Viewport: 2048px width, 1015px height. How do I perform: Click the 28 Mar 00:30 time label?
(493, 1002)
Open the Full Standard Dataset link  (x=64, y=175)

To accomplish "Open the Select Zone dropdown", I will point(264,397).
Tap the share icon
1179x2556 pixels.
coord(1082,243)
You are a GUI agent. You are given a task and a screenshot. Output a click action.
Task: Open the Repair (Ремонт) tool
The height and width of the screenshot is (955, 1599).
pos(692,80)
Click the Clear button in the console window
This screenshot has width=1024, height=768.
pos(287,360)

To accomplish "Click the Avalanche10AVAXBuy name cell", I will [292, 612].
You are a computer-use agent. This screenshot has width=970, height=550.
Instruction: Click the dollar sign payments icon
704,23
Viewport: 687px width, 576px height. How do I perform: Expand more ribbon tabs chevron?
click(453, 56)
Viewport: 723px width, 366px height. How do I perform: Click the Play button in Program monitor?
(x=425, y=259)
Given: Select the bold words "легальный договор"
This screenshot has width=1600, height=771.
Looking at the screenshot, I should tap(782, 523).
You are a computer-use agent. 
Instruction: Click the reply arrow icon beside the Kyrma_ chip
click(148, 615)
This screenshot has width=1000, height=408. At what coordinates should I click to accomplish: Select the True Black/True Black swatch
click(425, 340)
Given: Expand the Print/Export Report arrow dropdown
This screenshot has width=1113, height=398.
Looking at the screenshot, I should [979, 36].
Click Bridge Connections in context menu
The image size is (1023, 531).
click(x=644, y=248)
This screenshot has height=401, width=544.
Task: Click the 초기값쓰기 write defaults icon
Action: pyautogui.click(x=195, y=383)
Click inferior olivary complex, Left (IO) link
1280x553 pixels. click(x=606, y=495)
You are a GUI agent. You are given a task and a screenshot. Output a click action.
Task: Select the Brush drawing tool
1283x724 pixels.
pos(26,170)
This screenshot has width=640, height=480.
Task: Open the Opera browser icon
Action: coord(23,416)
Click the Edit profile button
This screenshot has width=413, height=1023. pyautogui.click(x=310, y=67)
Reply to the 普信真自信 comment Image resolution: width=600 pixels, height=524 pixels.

=-=-=

◆ **Instructions for the task**: The reply should hold only the lines from the beginning of the listing to the line with "Task: Select the Brush drawing tool", both ends included, unchanged.

◆ **Result**:
Viewport: 2048px width, 1015px height. How do I perform: Click the 28 Mar 00:30 time label?
(493, 1002)
Open the Full Standard Dataset link  (x=64, y=175)

To accomplish "Open the Select Zone dropdown", I will point(264,397).
Tap the share icon
1179x2556 pixels.
coord(1082,243)
You are a GUI agent. You are given a task and a screenshot. Output a click action.
Task: Open the Repair (Ремонт) tool
The height and width of the screenshot is (955, 1599).
pos(692,80)
Click the Clear button in the console window
This screenshot has width=1024, height=768.
pos(287,360)

To accomplish "Click the Avalanche10AVAXBuy name cell", I will [292, 612].
You are a computer-use agent. This screenshot has width=970, height=550.
Instruction: Click the dollar sign payments icon
704,23
Viewport: 687px width, 576px height. How do I perform: Expand more ribbon tabs chevron?
click(453, 56)
Viewport: 723px width, 366px height. How do I perform: Click the Play button in Program monitor?
(x=425, y=259)
Given: Select the bold words "легальный договор"
This screenshot has width=1600, height=771.
Looking at the screenshot, I should tap(782, 523).
You are a computer-use agent. 
Instruction: Click the reply arrow icon beside the Kyrma_ chip
click(148, 615)
This screenshot has width=1000, height=408. At what coordinates should I click to accomplish: Select the True Black/True Black swatch
click(425, 340)
Given: Expand the Print/Export Report arrow dropdown
This screenshot has width=1113, height=398.
Looking at the screenshot, I should [979, 36].
Click Bridge Connections in context menu
The image size is (1023, 531).
click(x=644, y=248)
This screenshot has height=401, width=544.
Task: Click the 초기값쓰기 write defaults icon
Action: pyautogui.click(x=195, y=383)
Click inferior olivary complex, Left (IO) link
1280x553 pixels. click(x=606, y=495)
You are a GUI agent. You are given a task and a screenshot. Output a click action.
Task: Select the Brush drawing tool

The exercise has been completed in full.